21.2.07

Diários de São Paulo (final)

(Vista geral de São Paulo, direitos reservados)


Garoa do meu São Paulo
― Timbre triste de martírios ―

um negro vem vindo, é branco!
Só bem perto fica negro,

Passa e torna a ficar branco.


Meu São Paulo da garoa

― Londres das neblinas finas ―

um pobre vem vindo, é rico!

Só bem perto fica pobre,

Passa e torna a ficar rico.

(…)

Garoa, sai dos meus olhos.
(Mário de Andrade, Garoa do meu São Paulo, in Lira Paulistana)

E já em Lisboa que encerro os meus Diários de São Paulo. O que gosto e não gosto numa cidade, uma "Selva de Pedra" com alma, onde nem tudo o que parece é.


(Vista geral de São Paulo, direitos reservados)


Gosto de São Paulo. Gosto da ideia de gostar de São Paulo. Gosto mais de São Paulo em dias de sol. Gosto menos de São Paulo em dias de chuva e de neblina. Não gosto de não ser respeitado enquanto peão nas passadeiras. Gosto do rigor de São Paulo. Não gosto quando os paulistanos se levam demasiado a sério.
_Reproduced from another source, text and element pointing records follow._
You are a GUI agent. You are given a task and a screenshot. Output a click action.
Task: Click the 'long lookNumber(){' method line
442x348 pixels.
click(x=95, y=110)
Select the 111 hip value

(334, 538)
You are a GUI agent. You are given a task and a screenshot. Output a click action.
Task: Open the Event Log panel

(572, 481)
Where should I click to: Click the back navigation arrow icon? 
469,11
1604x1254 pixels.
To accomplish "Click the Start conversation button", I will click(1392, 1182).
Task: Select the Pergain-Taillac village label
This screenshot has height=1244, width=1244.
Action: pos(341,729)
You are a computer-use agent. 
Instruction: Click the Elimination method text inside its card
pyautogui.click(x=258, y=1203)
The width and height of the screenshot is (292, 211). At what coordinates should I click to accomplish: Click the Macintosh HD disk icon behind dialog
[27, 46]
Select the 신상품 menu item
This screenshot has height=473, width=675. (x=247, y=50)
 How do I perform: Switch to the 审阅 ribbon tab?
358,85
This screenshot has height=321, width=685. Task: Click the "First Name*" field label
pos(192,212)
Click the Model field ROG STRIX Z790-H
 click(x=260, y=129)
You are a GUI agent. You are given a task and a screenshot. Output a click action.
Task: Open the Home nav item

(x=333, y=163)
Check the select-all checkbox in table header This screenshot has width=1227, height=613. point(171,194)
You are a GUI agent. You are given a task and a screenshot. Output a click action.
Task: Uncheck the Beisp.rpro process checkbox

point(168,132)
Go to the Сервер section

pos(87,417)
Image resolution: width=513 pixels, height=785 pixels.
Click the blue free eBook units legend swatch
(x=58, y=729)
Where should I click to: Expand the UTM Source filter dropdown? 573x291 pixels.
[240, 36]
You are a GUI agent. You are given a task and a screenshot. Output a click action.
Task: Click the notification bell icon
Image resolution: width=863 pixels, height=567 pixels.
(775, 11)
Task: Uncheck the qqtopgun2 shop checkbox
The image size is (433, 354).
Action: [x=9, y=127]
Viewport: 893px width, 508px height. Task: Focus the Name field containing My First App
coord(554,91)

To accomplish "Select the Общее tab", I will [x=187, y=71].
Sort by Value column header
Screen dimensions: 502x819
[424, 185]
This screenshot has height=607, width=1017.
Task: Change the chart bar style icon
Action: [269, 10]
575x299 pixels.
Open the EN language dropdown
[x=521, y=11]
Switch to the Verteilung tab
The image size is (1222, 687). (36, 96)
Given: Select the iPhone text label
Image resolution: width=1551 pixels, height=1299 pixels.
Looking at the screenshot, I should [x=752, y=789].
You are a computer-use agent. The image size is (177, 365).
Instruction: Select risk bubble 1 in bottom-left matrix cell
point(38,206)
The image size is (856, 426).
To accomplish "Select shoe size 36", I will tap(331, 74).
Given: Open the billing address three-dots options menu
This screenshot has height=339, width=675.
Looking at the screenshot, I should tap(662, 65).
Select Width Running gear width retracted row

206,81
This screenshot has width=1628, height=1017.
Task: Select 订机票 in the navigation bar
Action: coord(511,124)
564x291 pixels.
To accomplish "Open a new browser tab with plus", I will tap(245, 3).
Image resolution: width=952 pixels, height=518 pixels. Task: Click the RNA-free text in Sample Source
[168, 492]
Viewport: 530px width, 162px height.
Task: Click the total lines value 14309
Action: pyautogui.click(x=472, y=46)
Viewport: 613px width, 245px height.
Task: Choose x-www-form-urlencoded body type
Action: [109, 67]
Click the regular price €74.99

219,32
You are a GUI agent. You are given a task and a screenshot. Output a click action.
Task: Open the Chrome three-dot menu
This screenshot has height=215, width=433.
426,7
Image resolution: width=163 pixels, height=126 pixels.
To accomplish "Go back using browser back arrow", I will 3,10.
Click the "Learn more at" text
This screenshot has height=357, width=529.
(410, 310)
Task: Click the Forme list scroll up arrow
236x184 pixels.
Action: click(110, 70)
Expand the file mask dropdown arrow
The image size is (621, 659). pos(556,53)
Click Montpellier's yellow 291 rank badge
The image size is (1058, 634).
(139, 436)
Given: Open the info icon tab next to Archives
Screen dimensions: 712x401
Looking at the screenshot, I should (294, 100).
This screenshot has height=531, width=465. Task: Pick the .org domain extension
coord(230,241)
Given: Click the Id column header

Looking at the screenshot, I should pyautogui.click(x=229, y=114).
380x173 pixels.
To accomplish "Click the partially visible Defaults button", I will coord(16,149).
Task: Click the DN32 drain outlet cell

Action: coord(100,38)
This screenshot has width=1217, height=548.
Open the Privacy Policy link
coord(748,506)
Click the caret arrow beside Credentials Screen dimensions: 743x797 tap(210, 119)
(D.O.M., São Paulo, direitos reservados)


Gosto da cozinha ao mesmo tempo simples e sofisticada de Alex Atala em o D.O.M. (ver Diários 1), mas também gosto da cozinha artesanal de Ana Luiza Trajano em o Brasil a Gosto. Gosto de comida elaborada, mas também gosto dos hambúrgueres premiados do Ritz (R. Jerónimo da Veiga, 141, Itaim Bibi, na foto) e do sanduíche Beirute da lanchonete Frevo. Não gosto da cozinha de fusão só para ser moda e quando sobrepõe a estética ao conteúdo.


(Sanduíche Beirute, Frevo, direitos reservados)


Gosto do Parque de Ibirapuera, das suas árvores, das suas sombras, dos pais que levam os filhos a passear na garupa da bicicleta. Gosto do Auditório de Oscar Niemeyer (na foto) e da Oca. Gosto da ideia de ter um café como o Prêt MAM, que dá para espiar o parque por um olho e obras de arte por outro. Não gosto de continuar a ouvir o trânsito quando estou ali. Não gosto de ver o lago poluído.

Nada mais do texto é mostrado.